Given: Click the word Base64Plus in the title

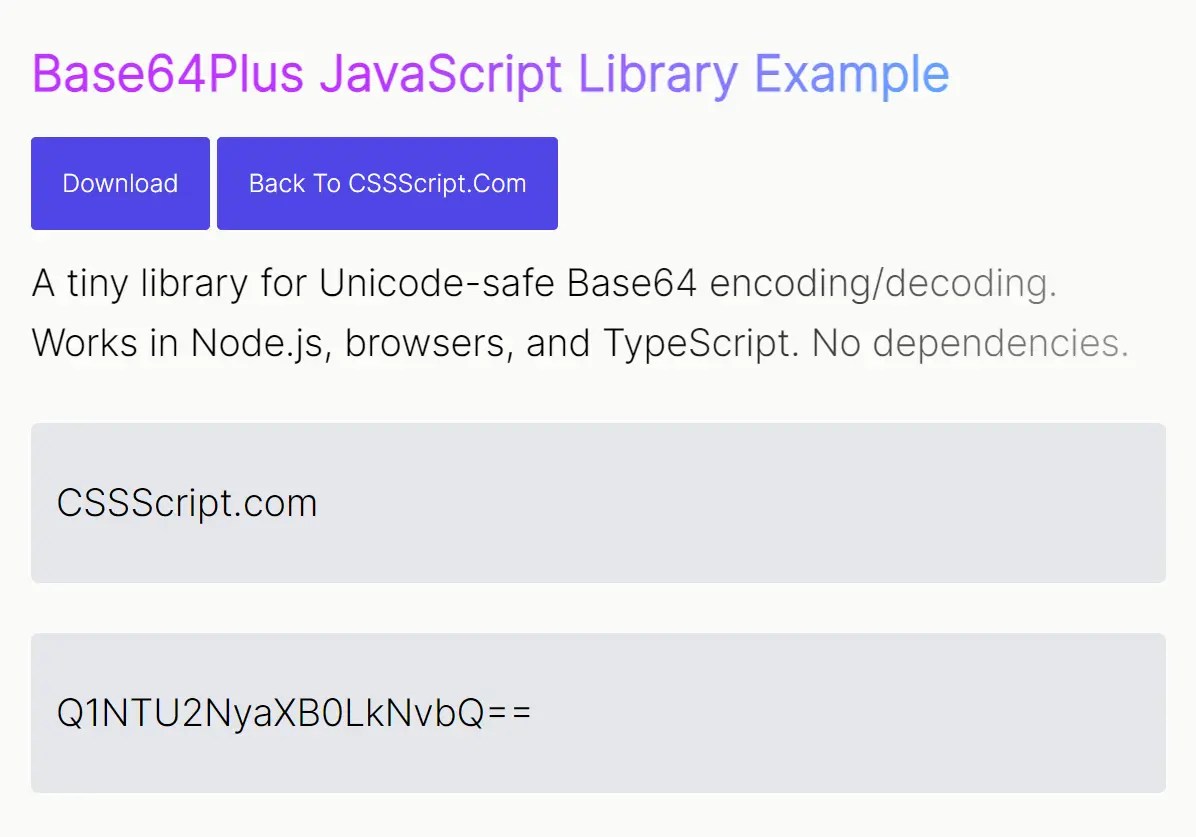Looking at the screenshot, I should coord(166,72).
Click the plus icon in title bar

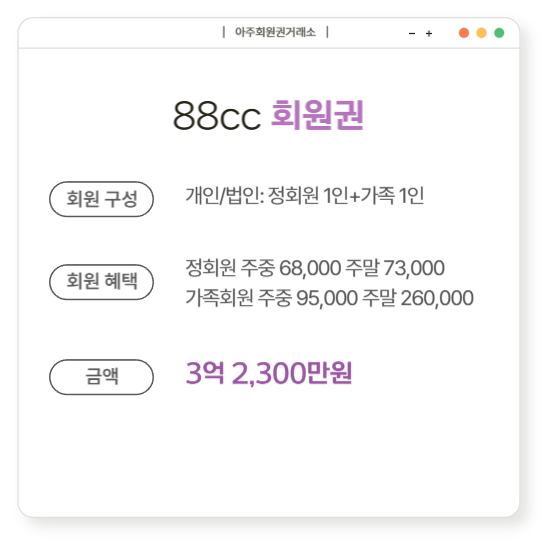click(429, 34)
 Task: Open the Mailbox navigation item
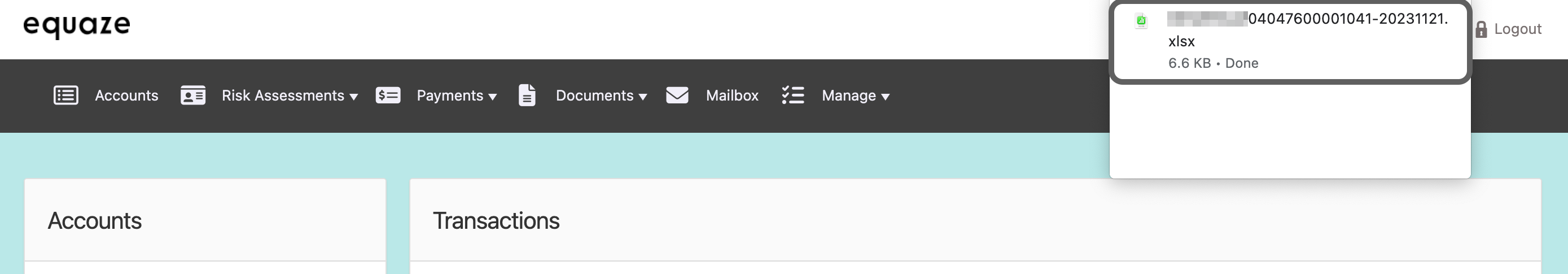pyautogui.click(x=732, y=95)
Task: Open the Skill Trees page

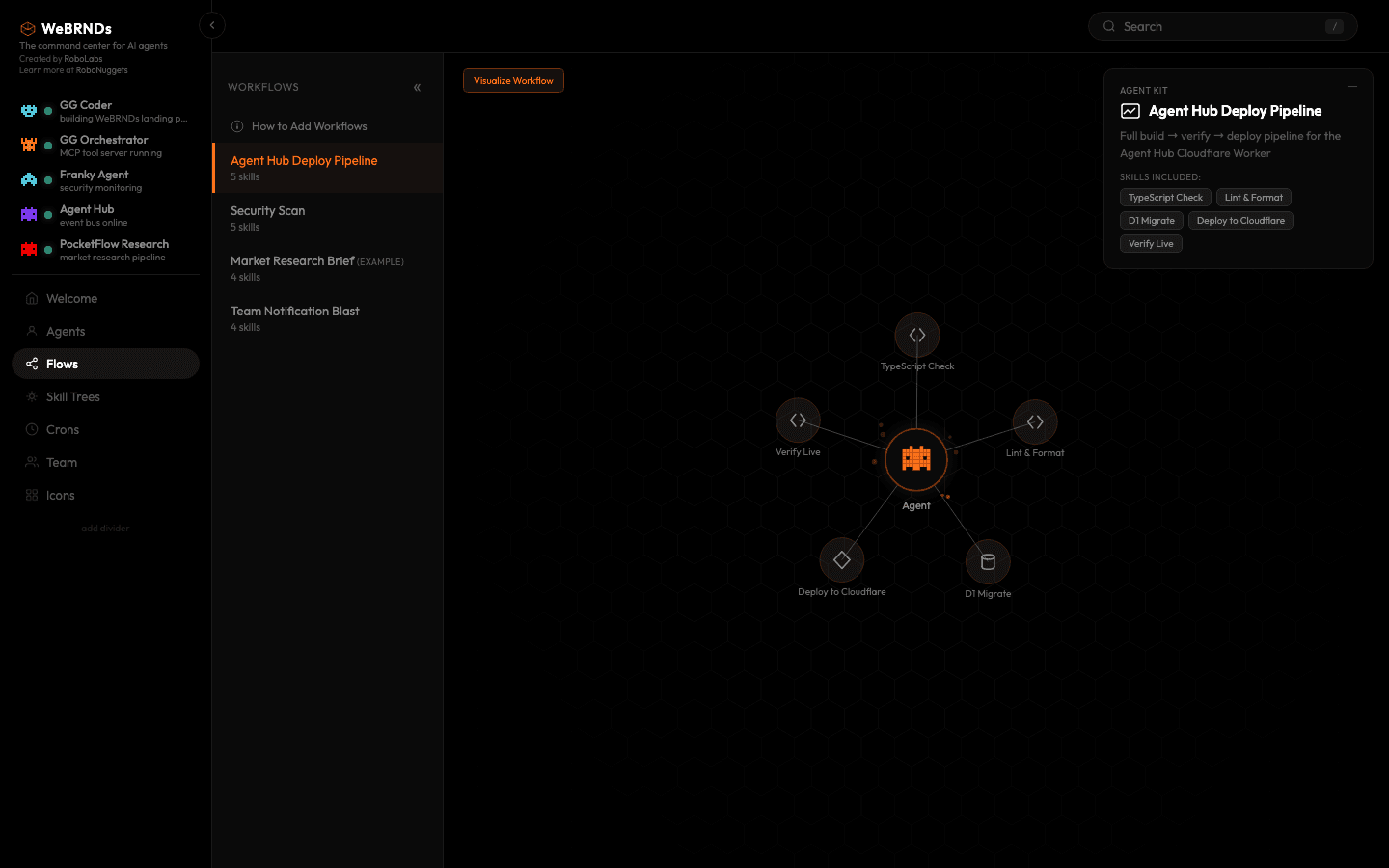Action: 73,397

════════════════════

**Exercise brief**
A faithful copy of every record is required, with no pictures included.

**Expected output**
Given: Click the word Base64Plus in the title

Looking at the screenshot, I should coord(166,72).
Click the plus icon in title bar

click(429, 34)
 Task: Open the Mailbox navigation item
pyautogui.click(x=732, y=95)
Task: Open the Skill Trees page

Action: 73,397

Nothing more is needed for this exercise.